Crash Test Aglaé : Les voyages forment l’allégresse

Sortie le 2 Août 2017 au cinéma chez nous, la comédie dramatique d’Eric Gravel : Crash Test Aglaé arrive le 7 Mars en DVD et Blu-ray, de quoi, espérons-le, booster la notoriété de cette petite perle.

Aglaé Lanctot (India Hair) travaille, comme le titre l’indique, dans le secteur crash test d’une usine. Elle est « heureuse comme un hamster dans sa roue » comme le résume si bien cette réplique du film. Aglaé a trouvé son équilibre et n’en demande pas plus. Mais c’est sans compter sur la délocalisation de l’usine en Inde, qui fait perdre son emploi à tous ses ouvriers français. Avec ce départ et sa mise en scène froide, on pourrait croire à une énième fresque sociale, qui nous transmettrait péniblement son message étouffé par une concurrence déjà bien installée dans le paysage cinématographique français. Mais la voix-off (Aglaé nous contant son aventure), nous met déjà la puce à l’oreille : le ton sera plus léger, plus doux qu’une simple critique sociale larmoyante. Si celle-ci reste une composante du long métrage, elle ne reste qu’une trame de fond, un élément alimentant le récit avant tout. Et pour cause, Aglaé, à contrepied des attentes du patronat et de ses sbires (qui ne sont crédités que par leur fonctions , comme « la DRH »), décide de partir en Inde parce que rien ne lui convient mieux que son travail actuel. Décision surprenante, d’autant que par un renfort de circonstances, le voyage se fera en voiture et non en avion. Elle sera accompagnée dans ce périple par ses collègues : Liette (Julie Depardieu) et Marcelle (Yolande Moreau, hilarante) motivées par des raisons bien plus triviales que celle d’Aglaé, qui nous poussent naturellement à nous attacher à ce trio de bras cassés atypique et légèrement barré.

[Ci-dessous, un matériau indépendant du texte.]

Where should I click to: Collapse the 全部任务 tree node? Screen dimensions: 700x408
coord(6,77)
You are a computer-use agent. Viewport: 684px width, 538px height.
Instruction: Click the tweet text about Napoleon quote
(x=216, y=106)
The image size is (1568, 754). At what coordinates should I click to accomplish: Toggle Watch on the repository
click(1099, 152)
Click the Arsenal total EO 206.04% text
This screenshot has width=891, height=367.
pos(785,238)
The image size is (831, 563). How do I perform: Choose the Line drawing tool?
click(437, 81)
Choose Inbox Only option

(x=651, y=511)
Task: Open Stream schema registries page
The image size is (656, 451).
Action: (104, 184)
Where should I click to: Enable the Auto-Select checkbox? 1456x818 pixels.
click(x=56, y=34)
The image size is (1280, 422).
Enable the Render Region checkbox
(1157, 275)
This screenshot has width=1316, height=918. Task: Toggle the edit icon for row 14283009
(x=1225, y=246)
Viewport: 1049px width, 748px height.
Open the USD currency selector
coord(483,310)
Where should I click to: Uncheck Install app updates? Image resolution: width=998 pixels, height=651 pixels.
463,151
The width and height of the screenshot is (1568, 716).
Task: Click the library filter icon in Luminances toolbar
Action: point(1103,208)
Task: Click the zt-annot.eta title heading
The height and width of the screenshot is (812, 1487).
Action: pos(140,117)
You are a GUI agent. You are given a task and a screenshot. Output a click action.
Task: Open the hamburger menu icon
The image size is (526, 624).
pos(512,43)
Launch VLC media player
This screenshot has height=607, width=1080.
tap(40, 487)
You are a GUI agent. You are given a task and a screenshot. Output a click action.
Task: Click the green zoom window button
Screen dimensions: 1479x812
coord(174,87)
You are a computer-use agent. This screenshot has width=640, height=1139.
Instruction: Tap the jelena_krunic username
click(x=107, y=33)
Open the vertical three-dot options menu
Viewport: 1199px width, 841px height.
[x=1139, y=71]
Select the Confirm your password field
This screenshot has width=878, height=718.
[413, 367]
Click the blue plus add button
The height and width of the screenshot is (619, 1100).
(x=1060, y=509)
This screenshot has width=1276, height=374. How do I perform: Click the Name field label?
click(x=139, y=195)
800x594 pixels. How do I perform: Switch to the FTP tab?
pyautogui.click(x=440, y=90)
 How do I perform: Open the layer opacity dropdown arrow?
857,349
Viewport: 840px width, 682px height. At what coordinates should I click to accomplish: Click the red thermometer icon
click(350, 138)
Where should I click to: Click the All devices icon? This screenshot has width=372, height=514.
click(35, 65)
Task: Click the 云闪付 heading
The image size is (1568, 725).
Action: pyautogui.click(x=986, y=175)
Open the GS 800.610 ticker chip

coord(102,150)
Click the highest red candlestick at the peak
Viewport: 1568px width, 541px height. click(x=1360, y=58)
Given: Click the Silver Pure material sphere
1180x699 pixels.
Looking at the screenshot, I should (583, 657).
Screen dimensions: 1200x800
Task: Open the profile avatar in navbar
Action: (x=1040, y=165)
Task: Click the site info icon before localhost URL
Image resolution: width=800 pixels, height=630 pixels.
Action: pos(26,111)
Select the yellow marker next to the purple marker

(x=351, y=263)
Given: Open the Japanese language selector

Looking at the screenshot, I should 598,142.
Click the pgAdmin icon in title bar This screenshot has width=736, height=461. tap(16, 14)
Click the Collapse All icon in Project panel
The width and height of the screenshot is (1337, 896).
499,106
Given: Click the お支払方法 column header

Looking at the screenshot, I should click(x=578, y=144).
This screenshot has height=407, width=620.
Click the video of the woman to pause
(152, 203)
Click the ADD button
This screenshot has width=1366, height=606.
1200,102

Le ton est donné, le road trip se lance avec ses ingrédients habituels : obstacles, détours, rencontres et bien entendu son apport métaphysique sur les voyageurs. Si la formule est habituelle, son exécution est tout à fait délicieuse. Décors colorés, qui nous rappellent parfois Wes Anderson dans leur cadrage millimétré et leur symétrie, situations incongrues confrontées au pragmatisme des trois travailleuses (ce qui ne manque pas de déclencher l’hilarité), sans oublier l’aspect contemplatif de certains plans. Tout cela rend le voyage d’Aglaé unique, malgré un moule commun. La diversité des situations et leur caractère extraordinaire donnent aussi à ce trajet un aspect fantasmé. Un onirisme poétique renforcé par une bande son et une lumière douces, ainsi que par la voix-off qui nous fait toujours part des états d’âme d’Aglaé. Mais ces instants ne font que ponctuer l’aventure, la réalité ne se laisse jamais oublier trop longtemps à nos héroïnes. Toujours là pour ajouter de nouveaux obstacles, ou offrir des solutions en demi-teinte, qui laissent un goût amer. La courte durée du film le confine à enchaîner les événements comme des vignettes, mais loin d’être décousu, le rythme se paie même le luxe de quelques accalmies, pour laisser le temps au spectateur de digérer, avant de repartir de plus belle.

C’est paradoxalement en cherchant à rejoindre par tous les moyens sa zone de confort idéalisée, qu’elle va le mieux en sortir. Poussée par ce désir de retrouver sa situation d’origine, Aglaé remuera ciel et terre sans jamais perdre courage. Mûe par sa détermination simple, elle fera preuve d’une débrouillardise qui ne lui ressemble pas. Fable aussi étrange qu’agréable, réquisitoire pour tous ceux qui agissent quelle que soit leur motivation ou leur nature, Crash Test Aglaé laisse son propos social en trame de fond pour mieux le raccorder à des thématiques plus universelles d’émancipation et de dépassement de soi. Comme le nom du film le suggère, Aglaé devient finalement ce mannequin qu’elle maltraitait dans le cadre de son travail, en éprouvant son être face à l’adversité. Et soutenu par un rythme et une écriture maîtrisé, le film d’Eric Gravel passe lui aussi, le crash test de la rédaction et en ressort comme une exception qu’on aimerait voir plus souvent dans le paysage cinématographique français.